Podemos, y debemos, estar unidos en una causa común para apoyar y defender la dignidad de todos los hombres. La persona humana es degradada del pecado personal y social. En una cultura de la indiferencia, de las paredes de distanciamiento aislarnos de los demás, de sus luchas y su sufrimiento, que muchos de nuestros hermanos y hermanas en Cristo hoy sufren. En una cultura de los residuos, la vida de los más vulnerables de la sociedad a menudo son marginados y desechados. En una cultura de odio, siendo testigo de actos atroces de violencia, a menudo justificada por una comprensión distorsionada de las creencias religiosas. Nuestra fe cristiana nos lleva a reconocer el inestimable valor de cada vida humana y en honor a ella a través de las obras de misericordia, proporcionando educación, salud, alimentación, agua potable y refugio, siempre tratando de resolver los conflictos y construir la paz. Como discípulos de Cristo, creemos en la persona humana sagrada y como apóstoles de Cristo debemos ser sus abogados.
Hace cincuenta años el Papa Pablo VI y el arzobispo Ramsey fueron inspirados por las palabras del Apóstol: «olvidando lo que cargo sobre mis espaldas y extendiéndome hacia lo que está delante de mí, sigo avanzando hacia la meta, al premio que Dios nos llama a recibir en Cristo Jesús» (Filipenses 3.13 a 14). Hoy en día, aquello «que cargamos sobre las espaldas», (dolorosos siglos de la separación), ha estado parcialmente restaurado por cincuenta años de amistad. Damos gracias por el cincuenta aniversario del Centro Anglicano en Roma, destinado a ser un lugar de encuentro y de amistad. Nos hemos convertido en amigos y compañeros de viaje en este peregrinar, afrontando las mismas dificultades y fortaleciéndonos mutuamente, aprendiendo a apreciar los dones que Dios ha dado al otro y a recibirlos como propios, con humildad y agradecimiento.

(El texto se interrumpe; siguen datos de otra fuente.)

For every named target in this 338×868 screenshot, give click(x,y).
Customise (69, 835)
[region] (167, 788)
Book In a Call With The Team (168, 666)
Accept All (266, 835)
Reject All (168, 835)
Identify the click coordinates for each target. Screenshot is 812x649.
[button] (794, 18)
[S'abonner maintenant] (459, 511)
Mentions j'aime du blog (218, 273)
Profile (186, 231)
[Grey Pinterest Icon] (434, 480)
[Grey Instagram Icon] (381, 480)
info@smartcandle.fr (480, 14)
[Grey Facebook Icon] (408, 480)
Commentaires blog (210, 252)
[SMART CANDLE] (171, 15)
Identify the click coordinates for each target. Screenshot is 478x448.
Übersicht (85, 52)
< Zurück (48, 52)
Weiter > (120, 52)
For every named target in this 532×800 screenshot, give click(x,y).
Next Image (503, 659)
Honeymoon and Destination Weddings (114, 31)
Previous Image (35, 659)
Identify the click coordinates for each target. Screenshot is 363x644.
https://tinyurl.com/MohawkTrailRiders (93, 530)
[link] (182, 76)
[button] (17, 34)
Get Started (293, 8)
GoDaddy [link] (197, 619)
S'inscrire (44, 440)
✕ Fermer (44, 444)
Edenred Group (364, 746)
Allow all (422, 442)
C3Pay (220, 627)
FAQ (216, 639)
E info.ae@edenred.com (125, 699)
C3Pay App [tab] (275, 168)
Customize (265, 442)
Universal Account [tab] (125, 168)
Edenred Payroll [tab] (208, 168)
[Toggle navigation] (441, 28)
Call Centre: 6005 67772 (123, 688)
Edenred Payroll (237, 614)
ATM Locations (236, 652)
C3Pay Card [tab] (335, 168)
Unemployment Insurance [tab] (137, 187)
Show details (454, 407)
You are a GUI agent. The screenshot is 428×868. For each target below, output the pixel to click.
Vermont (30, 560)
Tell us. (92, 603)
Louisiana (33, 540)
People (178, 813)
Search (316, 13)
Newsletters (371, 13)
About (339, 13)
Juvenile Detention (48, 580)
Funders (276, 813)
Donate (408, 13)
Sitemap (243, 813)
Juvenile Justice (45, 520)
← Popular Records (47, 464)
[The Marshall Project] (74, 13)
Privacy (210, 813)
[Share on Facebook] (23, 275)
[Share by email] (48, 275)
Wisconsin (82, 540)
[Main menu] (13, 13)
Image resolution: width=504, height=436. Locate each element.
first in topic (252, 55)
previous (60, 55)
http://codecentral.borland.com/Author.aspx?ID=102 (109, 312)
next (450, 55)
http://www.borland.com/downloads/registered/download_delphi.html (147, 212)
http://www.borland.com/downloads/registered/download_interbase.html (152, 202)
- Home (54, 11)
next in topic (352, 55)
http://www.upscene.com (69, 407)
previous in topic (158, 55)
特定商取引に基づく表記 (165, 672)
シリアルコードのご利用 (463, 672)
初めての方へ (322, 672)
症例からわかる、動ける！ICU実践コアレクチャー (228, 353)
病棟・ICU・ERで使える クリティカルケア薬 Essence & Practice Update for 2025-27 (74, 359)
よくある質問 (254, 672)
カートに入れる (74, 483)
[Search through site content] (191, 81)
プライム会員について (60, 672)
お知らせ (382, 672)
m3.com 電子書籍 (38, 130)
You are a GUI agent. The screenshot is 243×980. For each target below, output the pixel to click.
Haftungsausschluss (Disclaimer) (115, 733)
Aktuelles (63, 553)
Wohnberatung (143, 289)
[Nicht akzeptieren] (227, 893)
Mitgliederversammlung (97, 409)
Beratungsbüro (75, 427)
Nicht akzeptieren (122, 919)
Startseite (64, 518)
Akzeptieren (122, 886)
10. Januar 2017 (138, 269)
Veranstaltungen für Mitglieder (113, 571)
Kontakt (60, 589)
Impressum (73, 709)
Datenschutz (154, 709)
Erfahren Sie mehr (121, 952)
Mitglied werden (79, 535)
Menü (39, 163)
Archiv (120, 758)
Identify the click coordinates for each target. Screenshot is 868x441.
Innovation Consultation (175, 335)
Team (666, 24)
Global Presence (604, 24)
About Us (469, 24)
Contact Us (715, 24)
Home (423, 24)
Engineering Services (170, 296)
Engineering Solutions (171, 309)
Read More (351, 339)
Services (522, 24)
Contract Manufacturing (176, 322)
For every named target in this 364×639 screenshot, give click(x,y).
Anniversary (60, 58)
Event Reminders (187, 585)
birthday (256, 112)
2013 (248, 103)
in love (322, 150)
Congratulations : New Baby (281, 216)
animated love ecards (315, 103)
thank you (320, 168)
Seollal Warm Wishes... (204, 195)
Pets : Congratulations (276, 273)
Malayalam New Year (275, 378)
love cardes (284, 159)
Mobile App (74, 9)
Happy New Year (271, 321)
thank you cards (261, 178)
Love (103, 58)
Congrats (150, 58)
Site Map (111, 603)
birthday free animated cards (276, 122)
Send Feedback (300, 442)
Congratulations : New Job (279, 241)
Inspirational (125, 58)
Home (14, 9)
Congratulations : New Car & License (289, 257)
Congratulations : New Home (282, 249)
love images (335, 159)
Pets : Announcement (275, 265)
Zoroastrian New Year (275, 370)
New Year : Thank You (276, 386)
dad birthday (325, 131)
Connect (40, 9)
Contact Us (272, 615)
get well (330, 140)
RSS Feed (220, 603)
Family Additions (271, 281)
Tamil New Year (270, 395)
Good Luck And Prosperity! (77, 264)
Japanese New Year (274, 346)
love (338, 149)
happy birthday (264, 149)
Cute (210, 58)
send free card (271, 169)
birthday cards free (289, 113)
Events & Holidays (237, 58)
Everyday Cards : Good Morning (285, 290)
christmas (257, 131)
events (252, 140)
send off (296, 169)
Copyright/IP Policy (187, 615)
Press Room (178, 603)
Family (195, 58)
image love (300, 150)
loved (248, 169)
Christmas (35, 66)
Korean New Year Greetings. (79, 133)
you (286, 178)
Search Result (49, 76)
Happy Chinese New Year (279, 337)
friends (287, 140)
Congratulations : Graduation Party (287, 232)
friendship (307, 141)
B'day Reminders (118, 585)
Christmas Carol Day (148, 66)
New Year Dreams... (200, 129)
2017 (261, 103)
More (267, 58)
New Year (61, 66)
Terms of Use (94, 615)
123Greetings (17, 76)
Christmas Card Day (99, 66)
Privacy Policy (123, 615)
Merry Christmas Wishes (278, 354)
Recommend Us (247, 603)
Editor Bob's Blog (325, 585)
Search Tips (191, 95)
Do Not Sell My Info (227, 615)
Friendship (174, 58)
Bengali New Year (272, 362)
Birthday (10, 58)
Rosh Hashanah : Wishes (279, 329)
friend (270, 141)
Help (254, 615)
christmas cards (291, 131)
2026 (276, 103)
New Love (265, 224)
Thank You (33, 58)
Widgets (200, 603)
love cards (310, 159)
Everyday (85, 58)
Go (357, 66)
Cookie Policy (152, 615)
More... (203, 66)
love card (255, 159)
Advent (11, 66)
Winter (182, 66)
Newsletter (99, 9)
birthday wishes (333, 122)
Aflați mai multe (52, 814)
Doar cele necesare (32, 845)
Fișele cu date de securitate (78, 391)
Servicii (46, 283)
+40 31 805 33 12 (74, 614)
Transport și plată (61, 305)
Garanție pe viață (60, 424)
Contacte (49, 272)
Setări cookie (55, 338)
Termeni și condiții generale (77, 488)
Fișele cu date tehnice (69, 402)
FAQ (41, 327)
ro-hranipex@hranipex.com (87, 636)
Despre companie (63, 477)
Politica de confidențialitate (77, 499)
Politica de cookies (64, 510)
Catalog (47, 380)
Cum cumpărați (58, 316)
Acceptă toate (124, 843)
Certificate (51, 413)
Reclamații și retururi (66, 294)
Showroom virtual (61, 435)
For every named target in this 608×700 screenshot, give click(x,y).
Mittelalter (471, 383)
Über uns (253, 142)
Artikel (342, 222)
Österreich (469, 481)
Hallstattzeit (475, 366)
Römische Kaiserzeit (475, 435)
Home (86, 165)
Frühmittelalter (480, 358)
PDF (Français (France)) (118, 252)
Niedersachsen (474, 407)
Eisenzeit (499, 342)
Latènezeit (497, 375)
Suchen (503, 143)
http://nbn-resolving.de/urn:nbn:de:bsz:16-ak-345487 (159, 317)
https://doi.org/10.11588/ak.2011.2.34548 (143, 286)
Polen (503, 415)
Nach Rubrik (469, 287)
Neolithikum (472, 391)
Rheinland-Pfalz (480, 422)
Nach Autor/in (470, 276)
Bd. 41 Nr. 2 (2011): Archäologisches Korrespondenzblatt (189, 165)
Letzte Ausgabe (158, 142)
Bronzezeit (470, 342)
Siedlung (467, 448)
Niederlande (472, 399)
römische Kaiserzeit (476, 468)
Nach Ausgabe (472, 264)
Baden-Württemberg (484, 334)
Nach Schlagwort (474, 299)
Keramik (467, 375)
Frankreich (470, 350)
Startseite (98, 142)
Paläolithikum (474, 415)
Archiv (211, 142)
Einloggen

Esperamos impacientes progresar para poder estar plenamente unidos, de palabra y obra, al Evangelio salvífico y restaurante de Cristo.
Por ello, recibimos un gran aliento fruto de la reunión de estos días, entre tantos pastores católicos y anglicanos de la Comisión Anglicano-Católica para la Unidad y la Misión (IARCCUM), que, (sobre la base de lo que tenemos en común y que las generaciones de estudiosos ARCIC han sacado cuidadosamente a la luz), estamos dispuestos a seguir trabajando juntos en la misión y el testimonio hacia los «confines de la tierra». Hoy nos regocijamos en ese «encomendarlos y enviarlos a delante de dos en dos», como el Señor envió a setenta y dos discípulos. Que su misión ecuménica hacia aquellos que estaban marginados por la sociedad, sea un testimonio para todos nosotros, y que desde este lugar sagrado, como la Buena Nueva hace muchos siglos, salga el mensaje de que los católicos y los anglicanos trabajan juntos para dar voz a la fe común en el Señor Jesucristo, para llevar alivio al sufrimiento, la paz donde hay conflicto, dignidad donde la gente es negada y pisoteada.
En esta Iglesia de San Gregorio Magno, imploramos fervientemente la bendición de la Santísima Trinidad en la continuación de los trabajos de la ARCIC y la IARCCUM, y de todos aquellos que rezan y contribuyen a la restauración de la unidad entre nosotros.